Wideband extension of telephone speech for higher perceptual quality. A method for extending the frequency range of a speech signal using wideband extension method with an inverse filter and a synthesis filter where both filters receive LPC coefficients from an LPC estimator. The wideband LPC coefficients are obtained from wideband LSFs. The wideband LSFs are obtained by appending highband LSFs, created by applying a matrix to narrowband LSFs, and lowband LSFs, created by dividing the narrowband LSFs by two. The matrix used to create the highband LSFs is selected from a predetermined list of matrices.

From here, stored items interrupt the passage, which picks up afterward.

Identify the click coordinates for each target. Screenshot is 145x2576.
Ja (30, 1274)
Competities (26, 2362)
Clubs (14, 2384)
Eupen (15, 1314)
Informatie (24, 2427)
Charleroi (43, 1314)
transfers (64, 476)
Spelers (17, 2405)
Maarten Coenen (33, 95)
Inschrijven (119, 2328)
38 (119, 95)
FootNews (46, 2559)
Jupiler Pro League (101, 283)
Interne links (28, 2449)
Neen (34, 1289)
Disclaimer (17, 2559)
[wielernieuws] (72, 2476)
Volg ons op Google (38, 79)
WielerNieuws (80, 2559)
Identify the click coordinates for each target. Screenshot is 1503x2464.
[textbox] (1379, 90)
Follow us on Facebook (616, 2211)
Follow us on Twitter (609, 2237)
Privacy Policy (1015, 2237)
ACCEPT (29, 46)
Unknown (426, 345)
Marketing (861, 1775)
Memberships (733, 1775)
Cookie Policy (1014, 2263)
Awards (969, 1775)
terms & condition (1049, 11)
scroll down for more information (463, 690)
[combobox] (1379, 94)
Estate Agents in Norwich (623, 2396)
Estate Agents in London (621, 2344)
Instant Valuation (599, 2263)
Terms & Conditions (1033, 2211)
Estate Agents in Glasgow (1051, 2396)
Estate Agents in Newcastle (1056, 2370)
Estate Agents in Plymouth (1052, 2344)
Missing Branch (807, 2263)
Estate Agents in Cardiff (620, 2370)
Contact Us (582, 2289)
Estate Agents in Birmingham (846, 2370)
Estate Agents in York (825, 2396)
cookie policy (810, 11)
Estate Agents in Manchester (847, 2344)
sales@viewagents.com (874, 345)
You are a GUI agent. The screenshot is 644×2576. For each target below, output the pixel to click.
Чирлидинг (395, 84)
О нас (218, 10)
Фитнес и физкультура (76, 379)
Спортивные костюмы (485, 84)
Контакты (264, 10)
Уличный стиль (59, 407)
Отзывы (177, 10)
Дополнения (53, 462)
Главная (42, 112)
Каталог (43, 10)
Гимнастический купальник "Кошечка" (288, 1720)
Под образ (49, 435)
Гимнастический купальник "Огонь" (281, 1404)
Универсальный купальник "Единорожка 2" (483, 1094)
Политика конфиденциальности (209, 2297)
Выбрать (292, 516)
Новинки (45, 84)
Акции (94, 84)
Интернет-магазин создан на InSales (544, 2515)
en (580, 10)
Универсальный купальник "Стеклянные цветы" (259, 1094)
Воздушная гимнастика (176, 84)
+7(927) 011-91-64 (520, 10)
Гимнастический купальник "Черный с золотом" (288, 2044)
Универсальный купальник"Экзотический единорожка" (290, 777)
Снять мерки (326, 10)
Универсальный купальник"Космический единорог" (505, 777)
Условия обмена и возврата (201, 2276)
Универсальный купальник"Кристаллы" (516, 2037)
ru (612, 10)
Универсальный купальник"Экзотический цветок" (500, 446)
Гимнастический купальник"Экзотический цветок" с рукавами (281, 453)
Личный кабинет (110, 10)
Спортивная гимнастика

The selection is based on either wideband or narrowband reflection coefficients extracted from the narrowband speech signal.

Description

The present invention relates to a method for extending line spectral frequencies of a narrowband speech signal with a frequency range to line spectral frequencies of a wideband speech signal comprising a highband frequency range and the frequency range of the narrowband speech signal and to a system for extending the frequency range of speech signals at an input comprising an output and an upsampler connected to the input of the system and an input analysis means for determining linear prediction coefficients and reflection coefficients, an input of the input analysis means connected to the input of the system, the upsampler comprising an output connected to an input of a first filter, which first filter comprises an output and is arranged to filter based on linear prediction coefficients, the output of the first filter connected to a an input of a spectral folding means with an output connected to an input of a second filter comprising an output, which second filter is arranged to filter based on the linear prediction coefficients, the output of the second filter being connected to the output of the system for extending the frequency range of speech signals
Such a method and system is known from the publication ‘wideband extension of telephone speech using a hidden Markov model’ by Peter Jax and Peter Vary, IEEE Workshop on Speech coding, September 2000, Wisconsin. Here the narrowband input signal is classified into a limited number of speech sounds in which the information about the wideband spectral envelope is taken from a pre-trained code book. For the codebook search algorithm a statistical approach based on a hidden Markov model is used, which takes different features of the bandwidth limited speech into account, and minimizes a mean squared error criterion. The algortihm needs only one single wideband codebook and inherently guarantees the tranparency of the system in the narrowband frequency range. The enhanced speech exhibits a significant larger bandwidth than the input speech. The algortihm creates the entire wideband signal by applying codebook LPC coefficients to a first, inverse, filter that acts on the input signal and then provides the filtered and subsequently spectrally folded signal to a second, synthesis, filter. This synthesis filter also receives codebook LPC coefficients and provides the wideband signal at the output. Because the transfer functions of these two filters are mutually inverse the narrowband signal is processed transparently by the system.
This method of wideband extension has the disadvantage that the filtered signal as provided by the first filter is not sufficiently flat to provide, after spectral folding, an optimal signal for the second filter to create a highband speech signal.
The objective of the present invention is to provide a method of extending a narrowband speech signal to a wideband speech signal where after spectral folding an optimal signal is provided to the inverse filter.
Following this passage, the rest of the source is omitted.